Room, Zone and Space

Thanks, @edmay .

I’m glad that you think a strategy could work that maps Rooms to Space with a Zone being made up of several Rooms.

However, I can see that the implementation that we have in mind is a little different from what you were thinking since we were thinking that Honeybee Room.zone should be implemented very similarly to how Room.story is implemented. You can see here in honeybee-schema and here in the honeybee-core Room docs that Room.story is just the id/name of the story on which the Room is a part of. It is not an object with its own properties and therefore would not have .properties that could be extended.

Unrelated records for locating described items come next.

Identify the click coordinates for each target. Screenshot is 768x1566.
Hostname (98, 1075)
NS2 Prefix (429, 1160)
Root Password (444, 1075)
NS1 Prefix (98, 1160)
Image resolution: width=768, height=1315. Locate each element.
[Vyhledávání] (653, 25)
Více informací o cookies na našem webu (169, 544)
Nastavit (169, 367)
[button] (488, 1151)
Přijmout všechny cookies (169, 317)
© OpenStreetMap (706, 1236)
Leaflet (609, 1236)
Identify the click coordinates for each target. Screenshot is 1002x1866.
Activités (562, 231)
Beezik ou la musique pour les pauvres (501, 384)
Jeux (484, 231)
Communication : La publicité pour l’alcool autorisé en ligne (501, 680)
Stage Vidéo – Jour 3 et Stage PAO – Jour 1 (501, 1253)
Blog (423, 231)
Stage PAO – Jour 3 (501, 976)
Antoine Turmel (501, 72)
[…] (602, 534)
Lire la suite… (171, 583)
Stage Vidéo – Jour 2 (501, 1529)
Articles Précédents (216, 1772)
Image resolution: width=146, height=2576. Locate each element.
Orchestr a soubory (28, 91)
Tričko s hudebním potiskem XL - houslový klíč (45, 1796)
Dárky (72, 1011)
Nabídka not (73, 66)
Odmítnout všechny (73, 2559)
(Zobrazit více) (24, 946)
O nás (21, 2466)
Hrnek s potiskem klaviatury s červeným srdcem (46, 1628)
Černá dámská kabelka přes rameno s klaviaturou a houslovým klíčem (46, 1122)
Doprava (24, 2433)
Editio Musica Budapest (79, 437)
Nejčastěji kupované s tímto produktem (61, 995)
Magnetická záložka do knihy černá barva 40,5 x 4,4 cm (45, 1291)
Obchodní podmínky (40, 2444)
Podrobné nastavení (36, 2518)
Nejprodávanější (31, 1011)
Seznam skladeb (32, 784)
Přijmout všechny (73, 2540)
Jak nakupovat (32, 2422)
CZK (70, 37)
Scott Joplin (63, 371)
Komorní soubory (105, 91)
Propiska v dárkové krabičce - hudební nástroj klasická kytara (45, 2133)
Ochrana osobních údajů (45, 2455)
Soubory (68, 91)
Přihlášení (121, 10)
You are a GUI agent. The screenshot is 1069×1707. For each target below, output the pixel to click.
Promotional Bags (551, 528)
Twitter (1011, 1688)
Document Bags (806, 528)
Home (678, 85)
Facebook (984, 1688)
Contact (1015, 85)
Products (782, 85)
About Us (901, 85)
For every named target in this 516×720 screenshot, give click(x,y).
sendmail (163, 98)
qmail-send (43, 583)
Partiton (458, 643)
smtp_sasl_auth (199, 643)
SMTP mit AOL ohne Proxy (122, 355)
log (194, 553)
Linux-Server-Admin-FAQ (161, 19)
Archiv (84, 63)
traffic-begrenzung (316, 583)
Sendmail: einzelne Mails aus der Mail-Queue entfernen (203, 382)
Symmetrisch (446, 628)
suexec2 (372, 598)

I realize that this runs a little bit counter to how most other BEM interfaces have implemented Stories and Zones, which tend to be full objects with their own properties and Spaces nested underneath them. It’s not that I think this approach is wrong but it really limits your ability to use the schema to construct/deconstruct/edit models. You are essentially forced to have a full zoning setup in mind when you start model-building so that you first lay out your Zones and Stories on which to put your Rooms/Spaces. This also makes it tougher to do things like delete/add a Room from the Model or change a Room from one Zone to another.

You’re essentially forced to walk though the whole hierarchy every time that you want to make a change. So the schema becomes more of a “full building energy documentation” tool to be used after you have already finished the design process rather than a “building energy creation/translation/experimentation” tool that you use throughout design.

If the zone is only the text property assigned to a Room, it becomes very easy if you want to change the zone that a Room is apart of (just change the text). It’s also easy to edit the model geometry this way since deleting all of the Rooms in a Zone automatically deletes that Zone without the need to delete some other object in the hierarchy. And, because we can always fall back on the idea that one Room gets a single Zone with the name of the Room whenever a Room.zone is not assigned, this enables people to build new model geometry without having to know the zoning layout first.

If all of those arguments aren’t enough of a reason, I may invoke the “flat is better than nested” axiom of the Zen of Python. It’s not that nesting things never has a purpose but, if you have an opportunity to avoid nesting, it will usually pay off to keep things flat.

I’ll try to think more about whether there is some elegant way that we might be able to give you something similar to Zone .properties. We will be developing a set of rules to resolve things like what happens when two Rooms have different Setpoints (probably the more stringent ones will govern the full Zone). Maybe the methods that we implement to resolve this will give you something that you can use on your end.